# ASSIGNMENT
Pictures are to be left out, and only the lines from the one with "This screenshot has height=374, width=532." through the last line of the listing below are to be repeated exactly.

# RECORDS SUPPLIED
====

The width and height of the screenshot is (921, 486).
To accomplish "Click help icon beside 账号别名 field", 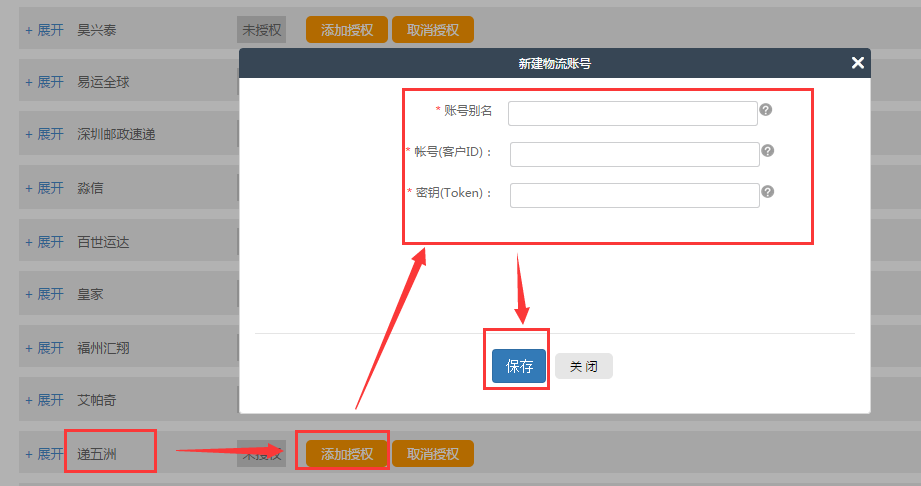I will coord(766,109).
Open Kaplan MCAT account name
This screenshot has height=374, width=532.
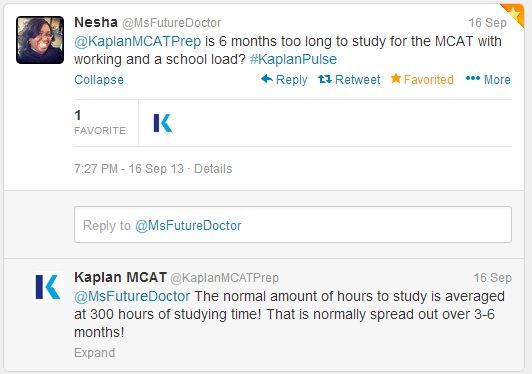(x=120, y=277)
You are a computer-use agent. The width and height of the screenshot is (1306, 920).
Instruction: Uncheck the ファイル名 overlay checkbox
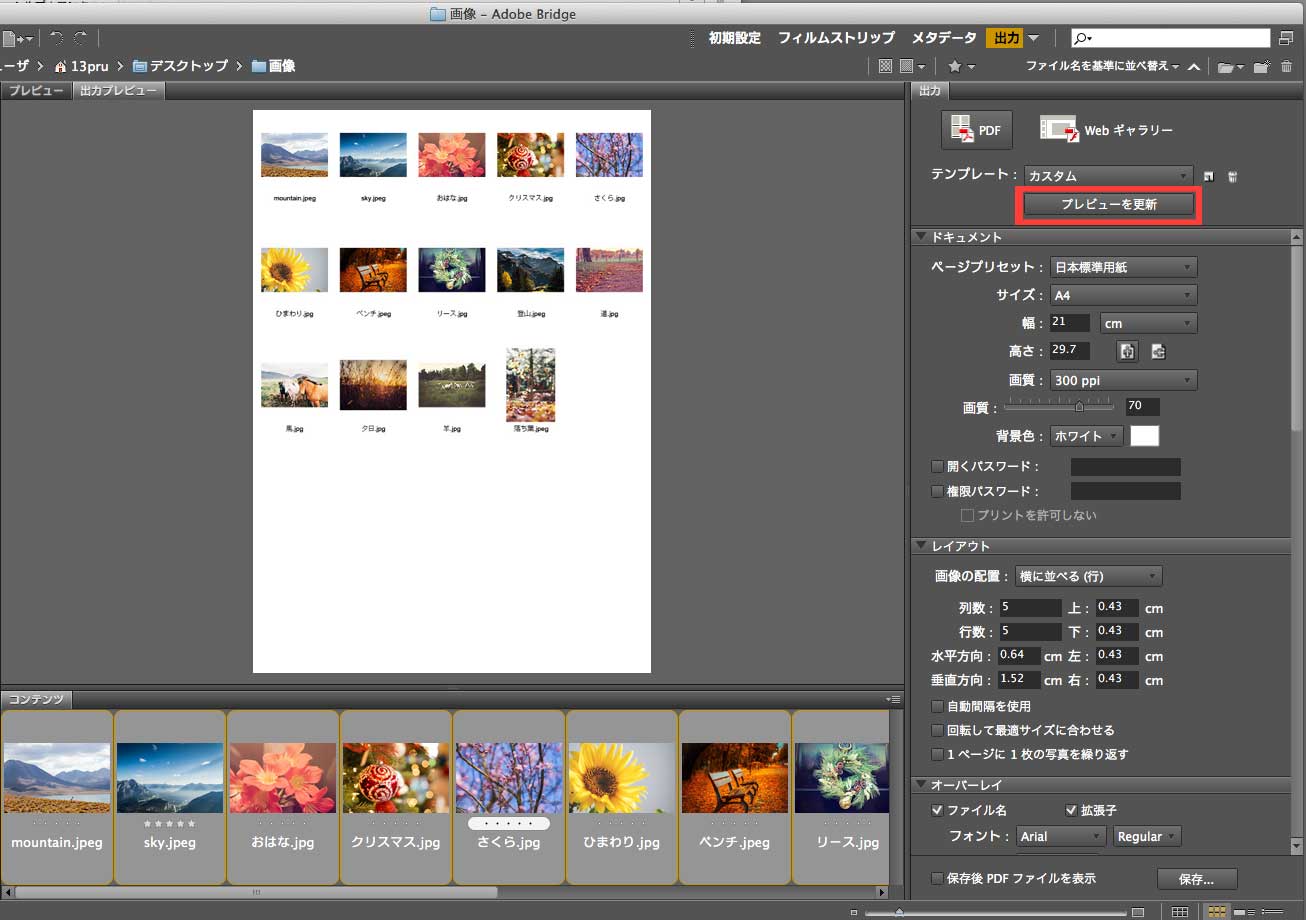coord(937,810)
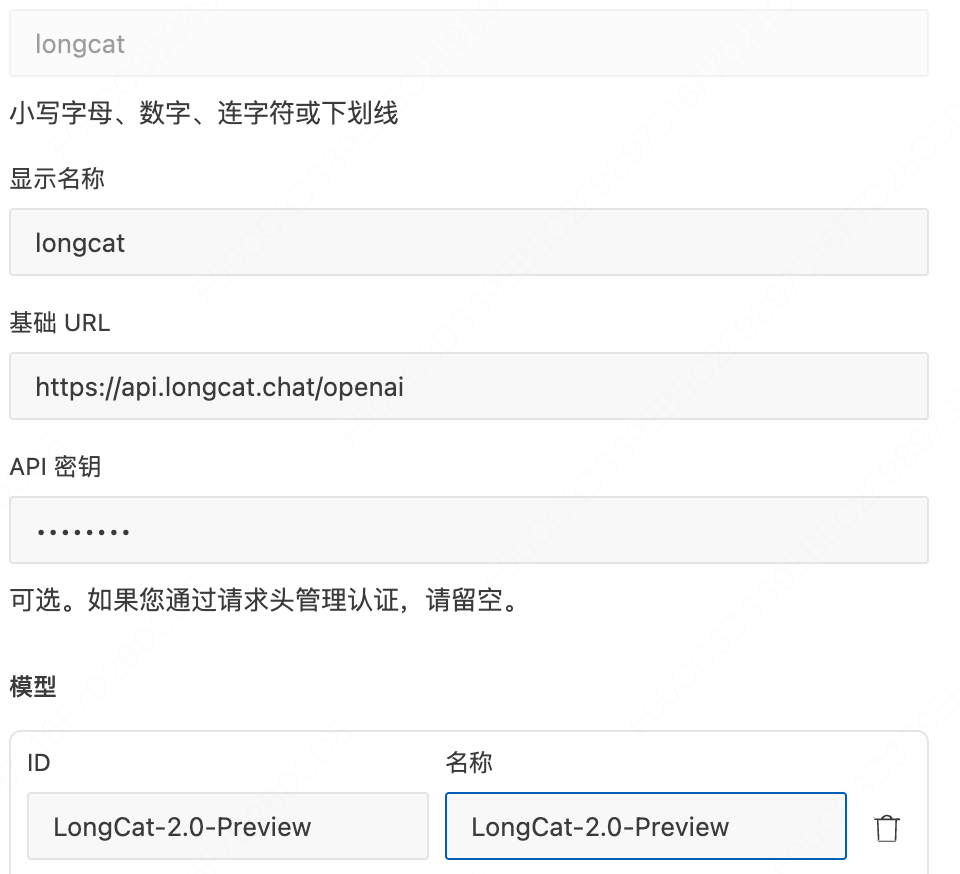960x874 pixels.
Task: Click the masked dots in API key
Action: tap(83, 532)
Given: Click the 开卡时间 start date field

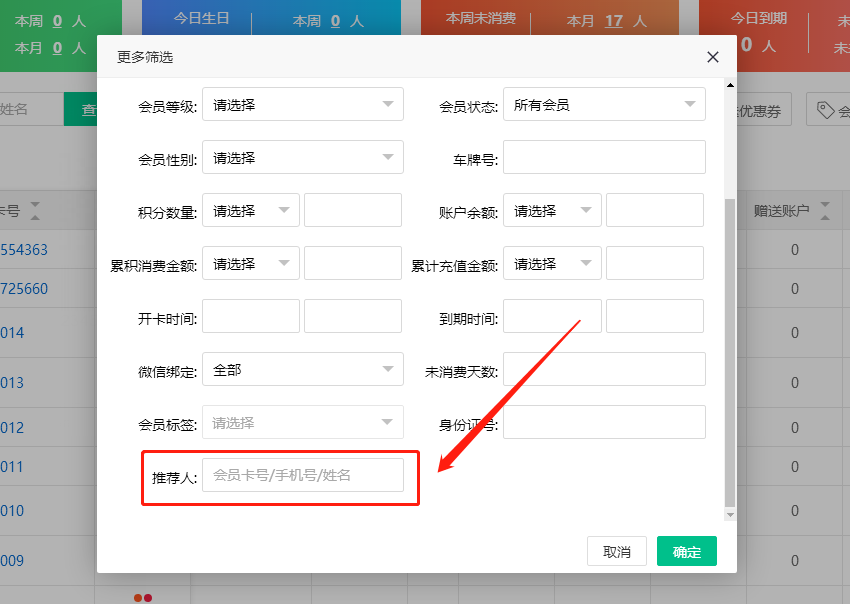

====

# REPLY TO THE TASK
This screenshot has height=374, width=532.
(x=120, y=277)
You are a computer-use agent. The width and height of the screenshot is (1306, 920).
Instruction: Uncheck the ファイル名 overlay checkbox
coord(937,810)
960x874 pixels.
Task: Click the masked dots in API key
Action: tap(83, 532)
Given: Click the 开卡时间 start date field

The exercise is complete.